---- Information shown
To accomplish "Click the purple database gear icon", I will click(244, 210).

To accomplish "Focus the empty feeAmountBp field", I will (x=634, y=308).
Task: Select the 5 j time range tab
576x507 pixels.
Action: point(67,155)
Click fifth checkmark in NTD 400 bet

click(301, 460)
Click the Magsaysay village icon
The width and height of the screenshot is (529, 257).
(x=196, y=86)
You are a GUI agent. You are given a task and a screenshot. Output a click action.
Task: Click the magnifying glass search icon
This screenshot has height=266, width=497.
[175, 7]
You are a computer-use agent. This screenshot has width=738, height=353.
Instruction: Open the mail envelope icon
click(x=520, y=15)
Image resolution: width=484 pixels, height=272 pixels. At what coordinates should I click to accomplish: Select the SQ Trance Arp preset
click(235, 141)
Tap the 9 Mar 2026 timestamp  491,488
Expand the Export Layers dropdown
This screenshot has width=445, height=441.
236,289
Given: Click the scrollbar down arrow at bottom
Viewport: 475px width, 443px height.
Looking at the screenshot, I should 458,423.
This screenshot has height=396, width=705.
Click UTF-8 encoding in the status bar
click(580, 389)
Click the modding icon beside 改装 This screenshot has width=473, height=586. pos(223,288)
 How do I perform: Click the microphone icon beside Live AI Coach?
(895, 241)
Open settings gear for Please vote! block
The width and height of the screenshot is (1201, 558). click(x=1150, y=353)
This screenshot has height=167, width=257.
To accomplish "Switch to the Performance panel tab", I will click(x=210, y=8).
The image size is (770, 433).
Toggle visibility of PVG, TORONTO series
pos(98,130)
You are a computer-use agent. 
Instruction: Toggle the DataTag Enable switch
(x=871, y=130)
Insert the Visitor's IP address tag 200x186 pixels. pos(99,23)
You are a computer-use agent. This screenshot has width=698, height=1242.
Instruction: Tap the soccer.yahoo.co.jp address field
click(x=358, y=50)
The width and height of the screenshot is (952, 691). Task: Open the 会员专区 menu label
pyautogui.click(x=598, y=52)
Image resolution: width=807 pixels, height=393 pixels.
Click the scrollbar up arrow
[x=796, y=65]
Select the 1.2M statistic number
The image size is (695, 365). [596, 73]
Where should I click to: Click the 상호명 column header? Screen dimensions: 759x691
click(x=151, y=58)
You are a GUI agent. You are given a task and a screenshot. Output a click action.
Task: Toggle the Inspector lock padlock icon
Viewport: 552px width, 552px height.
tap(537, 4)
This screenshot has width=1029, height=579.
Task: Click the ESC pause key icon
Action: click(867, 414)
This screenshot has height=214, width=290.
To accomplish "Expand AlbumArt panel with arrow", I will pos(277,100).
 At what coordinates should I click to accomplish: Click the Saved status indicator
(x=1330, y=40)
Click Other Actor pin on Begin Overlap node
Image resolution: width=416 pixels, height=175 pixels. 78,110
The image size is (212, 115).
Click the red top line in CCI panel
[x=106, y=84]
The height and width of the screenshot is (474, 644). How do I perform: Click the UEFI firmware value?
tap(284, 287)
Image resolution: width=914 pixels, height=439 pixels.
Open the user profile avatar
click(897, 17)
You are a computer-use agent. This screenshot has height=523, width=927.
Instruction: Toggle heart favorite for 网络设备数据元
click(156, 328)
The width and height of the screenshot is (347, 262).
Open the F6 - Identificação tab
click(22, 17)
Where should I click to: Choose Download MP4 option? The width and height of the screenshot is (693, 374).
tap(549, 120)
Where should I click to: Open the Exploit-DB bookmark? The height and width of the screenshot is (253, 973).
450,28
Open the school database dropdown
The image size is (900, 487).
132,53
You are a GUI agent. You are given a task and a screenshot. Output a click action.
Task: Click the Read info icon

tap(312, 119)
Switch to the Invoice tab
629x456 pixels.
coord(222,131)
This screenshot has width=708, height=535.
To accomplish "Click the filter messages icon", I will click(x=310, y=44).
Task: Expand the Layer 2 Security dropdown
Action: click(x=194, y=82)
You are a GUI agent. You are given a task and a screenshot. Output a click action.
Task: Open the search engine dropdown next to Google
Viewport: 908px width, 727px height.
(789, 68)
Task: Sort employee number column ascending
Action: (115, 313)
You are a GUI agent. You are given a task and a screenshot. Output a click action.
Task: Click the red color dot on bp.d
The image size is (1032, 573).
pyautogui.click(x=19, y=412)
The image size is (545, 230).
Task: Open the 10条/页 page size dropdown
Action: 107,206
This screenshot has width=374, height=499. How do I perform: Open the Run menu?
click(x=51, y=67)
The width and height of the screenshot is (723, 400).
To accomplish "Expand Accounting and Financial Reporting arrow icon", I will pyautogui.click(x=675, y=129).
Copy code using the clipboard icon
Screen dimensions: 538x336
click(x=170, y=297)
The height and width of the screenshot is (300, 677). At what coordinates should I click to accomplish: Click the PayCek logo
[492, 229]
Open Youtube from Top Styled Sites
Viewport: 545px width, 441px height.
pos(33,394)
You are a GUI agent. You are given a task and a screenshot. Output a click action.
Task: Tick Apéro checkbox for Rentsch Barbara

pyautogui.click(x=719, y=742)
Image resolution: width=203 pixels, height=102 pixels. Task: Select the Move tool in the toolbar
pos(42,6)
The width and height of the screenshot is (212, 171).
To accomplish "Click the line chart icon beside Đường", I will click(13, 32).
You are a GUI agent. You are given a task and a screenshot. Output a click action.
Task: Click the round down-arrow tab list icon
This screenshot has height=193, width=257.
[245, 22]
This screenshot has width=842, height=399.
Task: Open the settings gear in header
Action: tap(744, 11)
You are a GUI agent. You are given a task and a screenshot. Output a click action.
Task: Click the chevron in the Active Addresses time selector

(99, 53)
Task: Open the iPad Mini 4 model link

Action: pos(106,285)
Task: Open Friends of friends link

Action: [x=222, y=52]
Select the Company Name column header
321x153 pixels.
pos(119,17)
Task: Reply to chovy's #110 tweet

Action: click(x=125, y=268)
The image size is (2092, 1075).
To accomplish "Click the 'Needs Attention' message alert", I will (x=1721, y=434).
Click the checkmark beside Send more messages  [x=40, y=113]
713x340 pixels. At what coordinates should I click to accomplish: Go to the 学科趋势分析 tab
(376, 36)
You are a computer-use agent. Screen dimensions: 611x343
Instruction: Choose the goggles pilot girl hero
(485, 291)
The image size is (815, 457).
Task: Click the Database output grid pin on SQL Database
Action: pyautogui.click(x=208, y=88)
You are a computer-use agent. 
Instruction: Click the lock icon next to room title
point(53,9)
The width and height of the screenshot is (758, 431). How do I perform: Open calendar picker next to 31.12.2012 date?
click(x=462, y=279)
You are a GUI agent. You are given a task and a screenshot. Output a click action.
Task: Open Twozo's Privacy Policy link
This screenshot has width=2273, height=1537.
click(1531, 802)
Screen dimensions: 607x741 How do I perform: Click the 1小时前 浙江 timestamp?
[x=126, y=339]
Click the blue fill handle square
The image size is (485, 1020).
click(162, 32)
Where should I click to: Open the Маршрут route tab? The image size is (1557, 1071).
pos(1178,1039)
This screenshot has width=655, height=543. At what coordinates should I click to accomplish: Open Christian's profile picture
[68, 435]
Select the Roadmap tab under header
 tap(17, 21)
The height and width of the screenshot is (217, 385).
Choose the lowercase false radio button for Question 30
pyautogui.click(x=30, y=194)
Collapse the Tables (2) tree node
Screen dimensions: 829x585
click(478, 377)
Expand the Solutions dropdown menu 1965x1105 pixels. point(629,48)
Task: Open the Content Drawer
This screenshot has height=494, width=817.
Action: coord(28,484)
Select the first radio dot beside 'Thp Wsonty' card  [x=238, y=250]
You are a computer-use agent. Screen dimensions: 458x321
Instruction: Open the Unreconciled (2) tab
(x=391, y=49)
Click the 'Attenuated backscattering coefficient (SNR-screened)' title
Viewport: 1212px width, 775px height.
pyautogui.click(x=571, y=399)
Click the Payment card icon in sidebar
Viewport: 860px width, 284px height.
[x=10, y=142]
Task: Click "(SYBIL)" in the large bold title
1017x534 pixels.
--------
Copy the lines from the line with "This screenshot has width=374, height=499." to the line with "click(x=51, y=67)" exactly as they appear in the records.

This screenshot has width=374, height=499. How do I perform: Open the Run menu?
click(x=51, y=67)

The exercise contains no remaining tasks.